Homework: LexisNexis That Story

For an investigative story that you’ve read, use LexisNexis to do 5 queries, to find 5 more stories of at least 500+ words, from 5 different years and publications that have insights/context not found in the investigative story you read.

Table of contents
Deadline
Thursday, October 6 at 1:30 PM
Points
5 Homework points
Deliverables
  • Use the document-story-sources spreadsheet from the other assignment, and add a new tab.

  • Do 5 queries on LexisNexis, and find 5 stories that relate to the investigative story you’ve read.

  • See the sample spreadsheet below to see the expected schema.

Requirements
  • The 5 stories should be from publications different than the original story. Try to find stories from before the investigative story.

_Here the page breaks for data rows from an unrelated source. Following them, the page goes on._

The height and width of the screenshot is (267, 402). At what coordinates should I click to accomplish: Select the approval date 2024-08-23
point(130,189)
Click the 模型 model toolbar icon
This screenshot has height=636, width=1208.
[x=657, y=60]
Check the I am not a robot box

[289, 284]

  • “For every query, log the search terms in your query, fromdate, todate, and number of results”

  • From each query, pick one relevant story of 500+ words and read it

  • Log its date, headline, publisher, wordcount

  • Jot a few notes of insights you got from the story

  • Meh just look at the sample spreadsheet below to see how things are ordered.

This is the second part to the assignment involving an investigative story to read and document. This time, you're looking at what this story came after. Or before.

The purpose of this exercise is twofold:

  1. Get some experience searching for things on LexisNexis. Here's a short tutorial I wrote for class.
  2. Understand that there is nothing completely new, but learn from other's work and past investigations.

As an example, I read this story from Reuters: The Deadly Epidemic America is Ignoring: The Uncounted. It might be helpful to read the story (it's good!) and see how I mapped it to my sloppy spreadsheet.

And here's the 5 stories on LexisNexis I found, on my Google Spreadsheet.

Here's a screenshot:

lexis-nexis-list.png

Note that the point of logging the query/search term is for your own informational purposes. You don't have to switch it up…but…why not?

In terms of what stories are relevant to your main investigative story…the nail salon story in the New York Times was a blockbluster, and something that most people hadn't really seen in terms of a blowout investigation. That doesn't mean that the health of nail salon workers wasn't ever written about. Doing a LexisNexis query for nail salons AND (safety or visa) brings up stories such as "For Asian nail salons, EPA's lesson translates; With a large Vietnamese presence in the trade, a seminar treats chemical safety in their own tongue" via the Philly Inquirer, and "Human trafficking case centers on York County nail salons" via the York Dispatch.